Halfway through its fifth season, The League has reached greater heights but faces more challenges now than it ever has before: transitioning to a new network, fitting in an ever-expanding roster of guest stars and real-life NFL players, all the while maintaining its status as one of the freshest and funniest shows on television. Here’s what we learned when we sat down with Aselton, Paul Scheer, Mark Duplass, Stephen Rannazzisi, Nick Kroll and co-creators Jeff and Jackie Marcus Schaffer:
1. Just because the show is called The League, doesn’t mean it’s all about the league.
“It’s not a comedy about fantasy football, it’s a comedy about people who are in a fantasy-football league,” Jeff Schaffer says. “If you’re doing a show about firemen, they’re not always sitting around talking about fires, they’re also growing mustaches and making chili—they’re doing other things.”
That’s been especially true up to this point in Season 5. Episodes have
moved away from the nitty-gritty on the particulars of the football season, and more on what’s going on in the show’s growing universe. The new focus enables the show to attract to a broader audience, including women. Though more women than ever are playing fantasy football, it’s still a male-dominated pursuit, with men accounting for nearly 80 percent of participants. In spite of that, The League has managed cross-gender appeal.

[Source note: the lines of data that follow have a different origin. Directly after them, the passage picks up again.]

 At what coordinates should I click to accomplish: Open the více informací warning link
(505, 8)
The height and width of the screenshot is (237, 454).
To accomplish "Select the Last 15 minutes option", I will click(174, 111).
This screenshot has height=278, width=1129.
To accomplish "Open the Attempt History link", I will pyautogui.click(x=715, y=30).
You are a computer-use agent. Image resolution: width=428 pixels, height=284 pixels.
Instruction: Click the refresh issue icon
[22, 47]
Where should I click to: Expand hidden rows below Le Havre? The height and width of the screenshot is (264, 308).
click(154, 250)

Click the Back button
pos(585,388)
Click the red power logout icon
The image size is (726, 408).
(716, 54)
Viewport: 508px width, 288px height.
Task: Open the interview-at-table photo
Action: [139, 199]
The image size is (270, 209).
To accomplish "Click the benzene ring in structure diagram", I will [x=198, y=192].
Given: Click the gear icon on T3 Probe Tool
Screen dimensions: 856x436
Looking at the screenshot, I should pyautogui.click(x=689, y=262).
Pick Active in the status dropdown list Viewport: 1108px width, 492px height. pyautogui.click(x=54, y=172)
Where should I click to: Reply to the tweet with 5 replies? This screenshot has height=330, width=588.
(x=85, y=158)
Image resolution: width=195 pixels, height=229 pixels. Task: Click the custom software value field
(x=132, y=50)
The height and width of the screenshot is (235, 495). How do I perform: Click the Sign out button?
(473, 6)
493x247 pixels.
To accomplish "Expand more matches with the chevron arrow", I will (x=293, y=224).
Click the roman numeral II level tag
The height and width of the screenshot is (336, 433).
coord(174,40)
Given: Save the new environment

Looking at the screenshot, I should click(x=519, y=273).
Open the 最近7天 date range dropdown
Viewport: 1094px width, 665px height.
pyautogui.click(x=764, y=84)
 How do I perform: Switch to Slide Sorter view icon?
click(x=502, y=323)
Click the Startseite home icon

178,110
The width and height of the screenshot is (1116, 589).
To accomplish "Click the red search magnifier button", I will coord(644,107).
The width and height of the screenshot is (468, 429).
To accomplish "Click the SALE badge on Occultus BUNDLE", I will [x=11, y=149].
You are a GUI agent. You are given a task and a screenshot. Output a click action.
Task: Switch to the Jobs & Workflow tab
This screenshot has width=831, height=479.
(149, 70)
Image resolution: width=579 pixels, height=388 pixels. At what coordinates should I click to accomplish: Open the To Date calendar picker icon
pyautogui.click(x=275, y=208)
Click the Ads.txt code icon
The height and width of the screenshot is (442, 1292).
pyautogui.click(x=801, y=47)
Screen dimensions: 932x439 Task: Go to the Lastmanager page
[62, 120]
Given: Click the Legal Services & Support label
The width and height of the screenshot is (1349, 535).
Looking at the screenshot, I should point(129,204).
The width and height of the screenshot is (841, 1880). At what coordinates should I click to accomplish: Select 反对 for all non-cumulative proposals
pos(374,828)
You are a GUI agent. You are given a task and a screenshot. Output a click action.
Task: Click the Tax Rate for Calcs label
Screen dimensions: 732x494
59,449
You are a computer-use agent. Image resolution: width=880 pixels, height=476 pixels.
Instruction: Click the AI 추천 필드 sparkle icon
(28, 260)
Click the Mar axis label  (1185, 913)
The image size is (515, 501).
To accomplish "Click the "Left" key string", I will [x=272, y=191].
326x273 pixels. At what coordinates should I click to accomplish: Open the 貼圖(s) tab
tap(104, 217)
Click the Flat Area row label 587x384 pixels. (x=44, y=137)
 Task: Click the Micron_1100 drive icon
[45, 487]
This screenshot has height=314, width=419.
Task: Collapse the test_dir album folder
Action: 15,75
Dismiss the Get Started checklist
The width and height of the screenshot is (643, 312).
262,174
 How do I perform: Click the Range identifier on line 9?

“It’s been very interesting how many women are like, ‘I watch the show. My boyfriend got me into it, but I really like it,'” Kroll says. “It’s a testament to Jackie and Katie specifically—I think there’s a much stronger female voice to the show than one would think.”
Duplass had a slightly more nuanced take on the show’s appeal: “I think people come for the fantasy football and they stay for the shit-sipping and the fritattas.”
2. There’s a league outside of The League, and it functions much like the one in the show.
If you’ve ever noticed, The League is remarkably adept at remaining current with the events of the ongoing NFL season. Part of that is thanks to their block-shooting schedule (unlike FXX counterpart It’s Always Sunny in Philadelphia, The League doesn’t complete all their episodes prior to the airing of the season premiere). The other part can be attributed to what Scheer describes as Jeff Schaffer’s “Rain Man-esque ability to really call some amazing performances and even specifics about games that turn out to be true.”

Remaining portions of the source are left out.